As I've reported elsewhere, I was robo-polled and robo-called four times by Grover Norquist and Americans for Tax Reform on this single Delegate race. Why?
I also received two versions of the cut-and-paste "Tim Kaine" abortion calls, put out by "Honest Leadership for Virginia PAC," which turns out to be wholly funded by the Republican Governors' Association. How many millions were wasted on that?
Until this morning, I thought the "contest every district" crowd would have been shouting from the rooftops about that, no matter what the numbers showed in terms of control of the legislature. But key members of that team have less to celebrate today than we do, because they unfortunately committed themselves to advocating Tim Kaine's defeat. And why? Because he embarrassed a blogger by removing his ads.
So, where's this whole blogosphere thing going, folks?
Posted by: Kagro X | November 09, 2005 at 09:47
Let Me tell you about St. Paul Minnesota. Backstory and all.
Till Yesterday, the Mayor was Randy Kelly who had a 35 year history in the State Legislature as a Conservative DFL'er, and who was recruited by recently re-baptized Norm Coleman, retiring Mayor of St. Paul to run for his place in 2001. Kelly won narrowly.
In 2002, Kelly decided not to endorse in the Senate Race -- Wellstone versus Norm Coleman. Then when Wellstone died, he suddenly endorsed Norm Coleman against Mondale. Pulled local party assets out at the last minute contributing to Mondale's loss.
OK -- Brilliant. So in 2004 Kelly decides that even though he still claims to be a DFL'er, he will endorse Goerge Bush on the grounds that if the President and administration in DC is Republican, you need Juice in DC. In a sense it keeps the bill collector away from the door, as with the Hockey team on strike, the new arena that Norm Coleman built is way in the red, and lots of Presidential visits that use the venue help the bottom line.

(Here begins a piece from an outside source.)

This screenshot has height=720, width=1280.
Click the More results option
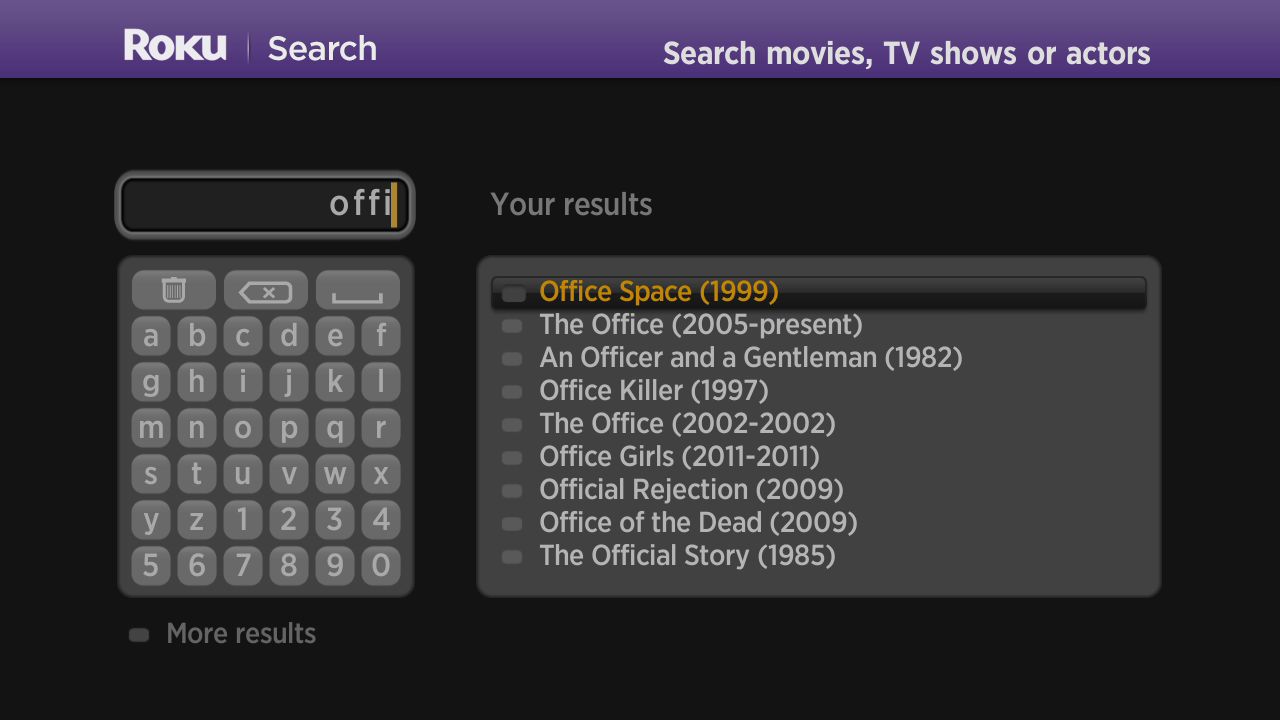[x=240, y=634]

So then comes Mayor Re-election day. His opponent was Chris Coleman (no relationship to Norm) -- Chris is related to the former Majority leader of the State Senate, and he is a former city council member. Given what they talked as issues during the campaign, not much difference. Except that small matter of being joined at the hip with Norm Coleman and endorsing George Bush.
Results -- one of the biggest landslides in Minnesota History. Chris Coleman won by 30 points. Turn out in St. Paul was twice what it was in the rest of the state.

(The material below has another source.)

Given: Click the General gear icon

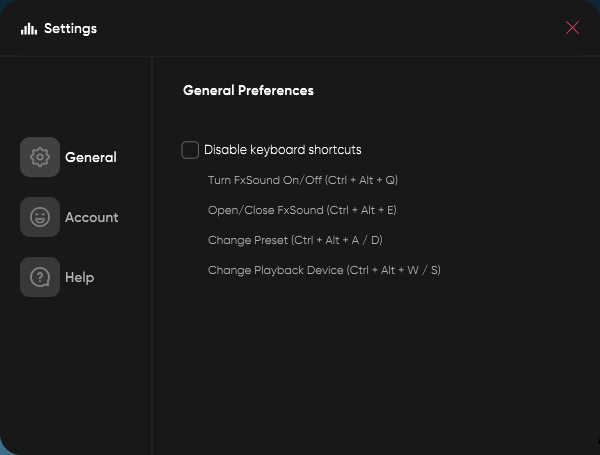Looking at the screenshot, I should click(40, 157).
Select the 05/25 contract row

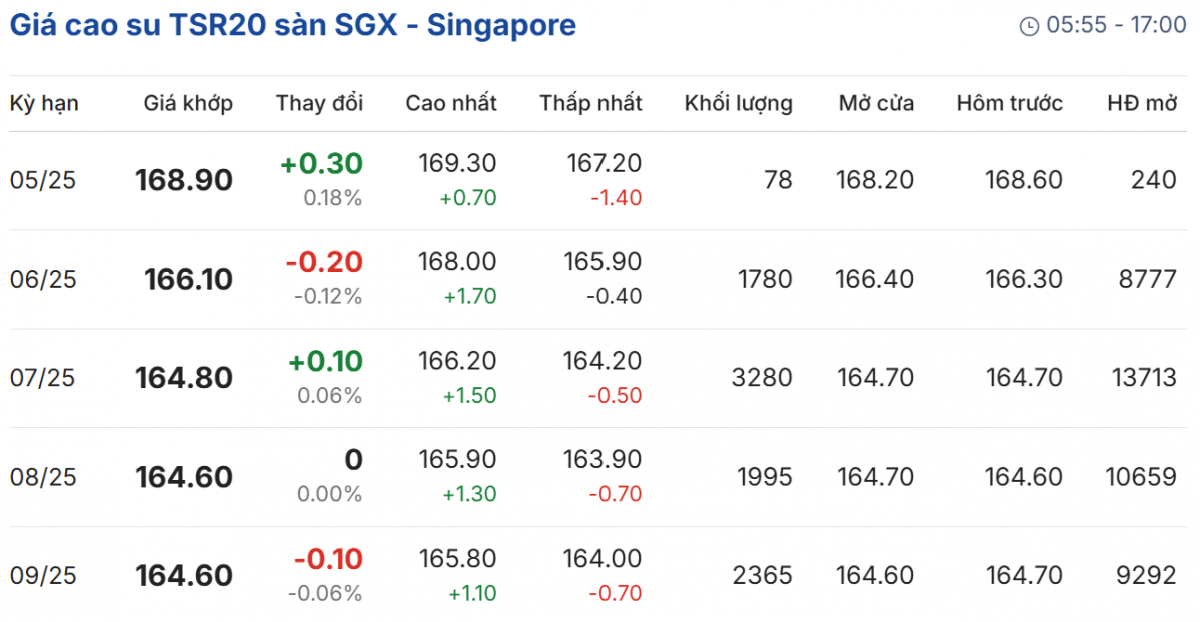pos(43,181)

Give folk a way to say what they mean and they will take it. St. Paul is a moderately conservative DFL city -- it was Gene McCarthy's base when he served in the House -- it is Catholic and Irish. But break DFL ranks overtly, and even the best of the Irish get sent home down by thirty.
Out here in the heartland there is a backlash and it is huge. We need to comprehend all of its dynamics.
Posted by: Sara | November 09, 2005 at 13:27
Well, Sara, as sombody whose grandfather was known to everyone as Paddy, I know a thing or two about the Irish penchant for grudges; Irish Alzheimers, after all, is when the only thing you can remember are the grudges.
And it looks like the good citizens got all Irish on Mayor Kelly in a way that any good Irishman would regret.
Sometimes loyalty is a negative, as with Bush's refusal to fire anyone in his administration who's screwed up. But other times loyalty is something to be honored and celebrated. This is obviously a case of the latter.
Posted by: DHinMI | November 09, 2005 at 16:28
Very good post. Did you share it with daily kos? You should.